While I’ve read some detractors talk about this book, King counts Margaret Atwood as one of his superfans. Writing in The New York Times in 2013, Atwood ranked DOCTOR SLEEP as having “all the virtues of his best work.” King has an uncanny ability to get into the heads of his villains, and the True Knot is no exception. In fact, there is a part of my brain that wanted them to succeed because of the perversely romantic notion of immortal beings existing long after the dust has settled on civilisation. Unquestionably wicked, but King almost gives us enough to at least empathise with them, if not outright sympathise.
Perhaps the best way to read this novel is as a personal musing on grief, guilt, and learning to live with your own demons.
For Constant Readers, there are countless connections to other works in here as well, some of which tie directly into King’s elegant multiverse. Two of his fictional Maine towns are mentioned, along with a death date and a familiar phrase from The Dark Tower series. Deeper cuts from Lisey’s Story, The Talisman, and the comic book series American Vampire can also be found, but most interesting of all are the references to son Joe Hill’s NOS4A2.
DOCTOR SLEEP is soon to be a major motion picture, and it too is just as much a sequel to the Kubrick film as it is an adaptation of this novel. Yet perhaps the best way to read this novel is as a personal musing on grief, guilt, and learning to live with your own demons. Whether it’s alcoholism, depression, or any chronic diagnosis, sometimes there’s no overcoming it.

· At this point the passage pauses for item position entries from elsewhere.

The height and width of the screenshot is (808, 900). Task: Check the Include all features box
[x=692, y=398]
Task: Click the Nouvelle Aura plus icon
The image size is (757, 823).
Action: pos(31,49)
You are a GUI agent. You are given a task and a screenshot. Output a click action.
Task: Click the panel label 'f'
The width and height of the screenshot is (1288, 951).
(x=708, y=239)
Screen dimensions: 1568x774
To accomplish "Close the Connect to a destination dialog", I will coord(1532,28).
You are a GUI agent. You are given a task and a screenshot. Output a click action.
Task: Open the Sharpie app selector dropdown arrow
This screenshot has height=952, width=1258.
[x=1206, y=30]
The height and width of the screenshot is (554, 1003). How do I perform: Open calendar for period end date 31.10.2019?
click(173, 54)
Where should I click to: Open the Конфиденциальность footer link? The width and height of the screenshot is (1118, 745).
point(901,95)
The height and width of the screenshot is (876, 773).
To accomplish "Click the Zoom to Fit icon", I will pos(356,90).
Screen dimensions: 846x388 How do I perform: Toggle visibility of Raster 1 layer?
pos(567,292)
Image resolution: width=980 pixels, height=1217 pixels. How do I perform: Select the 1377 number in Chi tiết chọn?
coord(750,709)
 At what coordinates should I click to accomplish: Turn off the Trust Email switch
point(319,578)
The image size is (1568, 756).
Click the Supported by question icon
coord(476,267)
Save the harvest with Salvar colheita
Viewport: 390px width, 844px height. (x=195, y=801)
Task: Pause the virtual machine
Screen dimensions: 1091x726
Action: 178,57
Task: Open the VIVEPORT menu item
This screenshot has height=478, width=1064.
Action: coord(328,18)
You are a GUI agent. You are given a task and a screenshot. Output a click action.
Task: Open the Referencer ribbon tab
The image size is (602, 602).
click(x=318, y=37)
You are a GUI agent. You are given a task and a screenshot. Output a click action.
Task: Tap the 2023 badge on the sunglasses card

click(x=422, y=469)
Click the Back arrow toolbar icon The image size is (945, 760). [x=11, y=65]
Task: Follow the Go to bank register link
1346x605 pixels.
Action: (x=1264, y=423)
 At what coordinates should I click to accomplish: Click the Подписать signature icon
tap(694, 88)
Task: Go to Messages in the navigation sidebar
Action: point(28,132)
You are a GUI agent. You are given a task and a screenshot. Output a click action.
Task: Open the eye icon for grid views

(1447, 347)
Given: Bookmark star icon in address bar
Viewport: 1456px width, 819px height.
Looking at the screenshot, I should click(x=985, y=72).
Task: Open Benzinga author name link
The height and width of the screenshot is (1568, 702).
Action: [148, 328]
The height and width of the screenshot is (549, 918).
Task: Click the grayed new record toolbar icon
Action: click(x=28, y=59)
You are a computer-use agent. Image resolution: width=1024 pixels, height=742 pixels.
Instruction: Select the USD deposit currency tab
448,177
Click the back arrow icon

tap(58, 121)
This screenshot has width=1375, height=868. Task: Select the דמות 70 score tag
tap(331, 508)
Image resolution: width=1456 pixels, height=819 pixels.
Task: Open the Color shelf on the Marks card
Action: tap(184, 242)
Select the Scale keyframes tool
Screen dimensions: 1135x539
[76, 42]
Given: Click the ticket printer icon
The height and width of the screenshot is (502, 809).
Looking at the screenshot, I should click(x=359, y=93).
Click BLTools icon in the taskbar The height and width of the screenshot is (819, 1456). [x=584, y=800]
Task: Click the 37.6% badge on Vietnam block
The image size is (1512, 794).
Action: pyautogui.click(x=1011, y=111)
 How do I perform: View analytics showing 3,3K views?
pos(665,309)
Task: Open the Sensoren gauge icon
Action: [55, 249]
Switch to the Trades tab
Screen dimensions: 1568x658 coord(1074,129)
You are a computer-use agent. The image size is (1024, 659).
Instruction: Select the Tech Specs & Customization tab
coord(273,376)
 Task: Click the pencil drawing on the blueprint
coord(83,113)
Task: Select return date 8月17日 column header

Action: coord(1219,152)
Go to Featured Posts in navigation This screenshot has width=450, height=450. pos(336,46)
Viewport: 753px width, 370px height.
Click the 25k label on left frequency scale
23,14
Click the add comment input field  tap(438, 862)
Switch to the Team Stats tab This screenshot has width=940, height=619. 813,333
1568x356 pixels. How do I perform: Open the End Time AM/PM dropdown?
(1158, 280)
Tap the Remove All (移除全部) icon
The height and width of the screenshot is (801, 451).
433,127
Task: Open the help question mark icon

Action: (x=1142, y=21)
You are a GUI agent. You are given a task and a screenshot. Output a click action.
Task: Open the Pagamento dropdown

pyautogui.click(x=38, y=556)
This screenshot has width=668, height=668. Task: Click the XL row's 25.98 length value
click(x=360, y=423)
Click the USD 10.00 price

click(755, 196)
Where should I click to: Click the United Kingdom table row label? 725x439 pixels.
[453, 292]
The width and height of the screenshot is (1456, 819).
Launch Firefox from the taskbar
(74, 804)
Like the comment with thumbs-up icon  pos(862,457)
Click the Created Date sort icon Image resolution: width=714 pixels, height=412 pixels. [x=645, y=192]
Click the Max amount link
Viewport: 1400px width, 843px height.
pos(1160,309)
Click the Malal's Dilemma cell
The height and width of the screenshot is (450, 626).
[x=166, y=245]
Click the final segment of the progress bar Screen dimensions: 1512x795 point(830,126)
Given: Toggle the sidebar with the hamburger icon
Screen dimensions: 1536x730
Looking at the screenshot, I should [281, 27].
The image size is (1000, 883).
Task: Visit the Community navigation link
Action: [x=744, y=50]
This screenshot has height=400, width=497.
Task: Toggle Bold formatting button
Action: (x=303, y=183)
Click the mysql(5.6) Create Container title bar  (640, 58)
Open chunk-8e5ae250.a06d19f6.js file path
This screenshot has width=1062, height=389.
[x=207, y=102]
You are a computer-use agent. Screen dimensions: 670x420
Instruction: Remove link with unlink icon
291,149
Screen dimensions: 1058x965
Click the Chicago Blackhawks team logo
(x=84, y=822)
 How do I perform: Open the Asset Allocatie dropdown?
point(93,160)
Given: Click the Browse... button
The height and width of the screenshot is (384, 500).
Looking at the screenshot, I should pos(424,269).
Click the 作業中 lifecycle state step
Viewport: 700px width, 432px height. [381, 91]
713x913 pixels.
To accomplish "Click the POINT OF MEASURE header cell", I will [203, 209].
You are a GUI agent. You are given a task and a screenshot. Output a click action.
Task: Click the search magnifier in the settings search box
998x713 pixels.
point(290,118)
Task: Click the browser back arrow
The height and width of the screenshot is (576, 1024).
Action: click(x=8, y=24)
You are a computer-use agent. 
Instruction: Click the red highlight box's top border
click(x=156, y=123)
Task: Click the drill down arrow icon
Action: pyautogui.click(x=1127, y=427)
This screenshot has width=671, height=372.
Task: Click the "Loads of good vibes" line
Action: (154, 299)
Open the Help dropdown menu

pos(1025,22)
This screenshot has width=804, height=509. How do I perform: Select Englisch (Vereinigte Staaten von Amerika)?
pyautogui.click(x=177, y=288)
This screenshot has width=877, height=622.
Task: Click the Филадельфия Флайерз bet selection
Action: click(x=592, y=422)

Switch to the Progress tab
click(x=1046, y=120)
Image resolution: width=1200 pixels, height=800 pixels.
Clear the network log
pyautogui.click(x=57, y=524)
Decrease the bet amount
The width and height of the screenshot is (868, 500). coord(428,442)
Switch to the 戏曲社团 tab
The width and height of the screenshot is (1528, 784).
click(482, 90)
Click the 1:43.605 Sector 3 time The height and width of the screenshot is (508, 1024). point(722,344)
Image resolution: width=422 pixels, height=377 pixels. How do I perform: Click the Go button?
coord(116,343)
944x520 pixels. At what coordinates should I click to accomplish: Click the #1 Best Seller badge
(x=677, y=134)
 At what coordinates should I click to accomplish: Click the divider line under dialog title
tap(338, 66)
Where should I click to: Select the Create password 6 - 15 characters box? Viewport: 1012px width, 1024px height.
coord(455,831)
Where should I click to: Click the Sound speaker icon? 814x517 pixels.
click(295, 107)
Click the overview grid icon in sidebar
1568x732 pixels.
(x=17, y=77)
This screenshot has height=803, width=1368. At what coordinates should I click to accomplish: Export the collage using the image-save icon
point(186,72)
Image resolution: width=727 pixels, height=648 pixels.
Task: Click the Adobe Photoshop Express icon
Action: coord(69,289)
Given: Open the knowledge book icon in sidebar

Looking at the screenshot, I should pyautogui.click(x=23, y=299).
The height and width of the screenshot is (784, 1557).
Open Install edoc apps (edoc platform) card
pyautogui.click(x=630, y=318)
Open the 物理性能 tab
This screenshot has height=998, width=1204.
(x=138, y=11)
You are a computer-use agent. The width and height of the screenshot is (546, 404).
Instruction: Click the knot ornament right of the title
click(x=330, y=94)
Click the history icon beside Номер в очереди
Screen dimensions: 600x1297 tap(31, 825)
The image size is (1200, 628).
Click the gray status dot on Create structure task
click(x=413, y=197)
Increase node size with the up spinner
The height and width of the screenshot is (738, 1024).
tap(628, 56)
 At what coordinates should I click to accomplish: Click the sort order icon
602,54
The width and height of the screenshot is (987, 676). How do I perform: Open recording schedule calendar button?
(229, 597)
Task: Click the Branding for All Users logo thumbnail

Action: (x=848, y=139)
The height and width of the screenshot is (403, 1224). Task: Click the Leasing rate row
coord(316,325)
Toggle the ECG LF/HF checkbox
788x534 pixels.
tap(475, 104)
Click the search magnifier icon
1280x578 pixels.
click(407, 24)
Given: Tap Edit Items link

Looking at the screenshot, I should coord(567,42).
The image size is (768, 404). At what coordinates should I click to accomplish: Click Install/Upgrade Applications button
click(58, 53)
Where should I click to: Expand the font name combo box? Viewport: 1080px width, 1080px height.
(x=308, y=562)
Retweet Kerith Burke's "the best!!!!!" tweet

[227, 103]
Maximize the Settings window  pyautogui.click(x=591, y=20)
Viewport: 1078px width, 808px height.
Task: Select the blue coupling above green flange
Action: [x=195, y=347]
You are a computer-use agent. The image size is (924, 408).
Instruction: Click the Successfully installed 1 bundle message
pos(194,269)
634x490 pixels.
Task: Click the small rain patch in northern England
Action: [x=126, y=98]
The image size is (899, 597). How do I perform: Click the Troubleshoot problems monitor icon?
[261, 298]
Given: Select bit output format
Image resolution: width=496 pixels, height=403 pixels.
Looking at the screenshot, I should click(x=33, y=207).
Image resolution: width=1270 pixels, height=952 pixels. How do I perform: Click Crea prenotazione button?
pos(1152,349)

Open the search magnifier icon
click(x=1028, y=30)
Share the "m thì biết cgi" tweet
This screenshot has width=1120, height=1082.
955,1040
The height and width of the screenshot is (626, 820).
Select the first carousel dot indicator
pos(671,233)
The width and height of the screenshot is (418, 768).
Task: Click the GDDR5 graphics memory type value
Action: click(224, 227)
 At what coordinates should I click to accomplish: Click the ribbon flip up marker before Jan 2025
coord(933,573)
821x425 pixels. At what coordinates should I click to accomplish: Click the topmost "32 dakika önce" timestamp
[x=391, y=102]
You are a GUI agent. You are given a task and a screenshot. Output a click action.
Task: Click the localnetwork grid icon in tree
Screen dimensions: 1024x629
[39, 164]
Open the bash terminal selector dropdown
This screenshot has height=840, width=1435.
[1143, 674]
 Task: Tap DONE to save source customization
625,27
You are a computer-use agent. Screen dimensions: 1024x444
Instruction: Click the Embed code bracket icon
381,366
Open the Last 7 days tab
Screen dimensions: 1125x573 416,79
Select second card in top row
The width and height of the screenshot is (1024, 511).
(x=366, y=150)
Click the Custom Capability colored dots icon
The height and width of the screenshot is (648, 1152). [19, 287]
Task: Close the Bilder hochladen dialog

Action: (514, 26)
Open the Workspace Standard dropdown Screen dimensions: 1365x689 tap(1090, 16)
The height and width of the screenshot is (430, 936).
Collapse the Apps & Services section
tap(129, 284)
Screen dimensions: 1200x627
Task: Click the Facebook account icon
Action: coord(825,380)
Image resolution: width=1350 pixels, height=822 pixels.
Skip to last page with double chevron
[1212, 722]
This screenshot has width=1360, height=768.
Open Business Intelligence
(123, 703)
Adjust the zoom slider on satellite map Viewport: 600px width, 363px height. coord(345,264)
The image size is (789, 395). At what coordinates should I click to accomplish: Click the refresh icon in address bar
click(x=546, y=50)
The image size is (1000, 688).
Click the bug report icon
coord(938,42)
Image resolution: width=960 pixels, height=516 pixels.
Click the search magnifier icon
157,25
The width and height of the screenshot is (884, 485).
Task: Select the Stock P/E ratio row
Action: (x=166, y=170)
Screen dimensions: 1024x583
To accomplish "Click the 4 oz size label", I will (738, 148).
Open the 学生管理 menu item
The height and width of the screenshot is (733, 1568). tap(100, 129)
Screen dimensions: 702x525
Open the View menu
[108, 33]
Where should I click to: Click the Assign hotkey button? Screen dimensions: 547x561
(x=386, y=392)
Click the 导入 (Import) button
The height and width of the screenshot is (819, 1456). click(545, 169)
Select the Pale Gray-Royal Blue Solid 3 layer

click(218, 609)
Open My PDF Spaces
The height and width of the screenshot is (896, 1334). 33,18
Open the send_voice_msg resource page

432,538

This story reminds us that sometimes learning to acknowledge those parts of us can lead us to finding our greatest strengths.
* This was a special break from my chronological journey through King in preparation for the upcoming film. This month also sees the release of The Institute, which will get a separate review. While we’re diverted, I’m going to re-read 1988’s Misery out of order because Lizzy Caplan has been cast as Annie Wilkes for the second season of TV’s Castle Rock. In November, I’ll be back to regular programming with 1983’s Christine. It all makes sense in my head at least.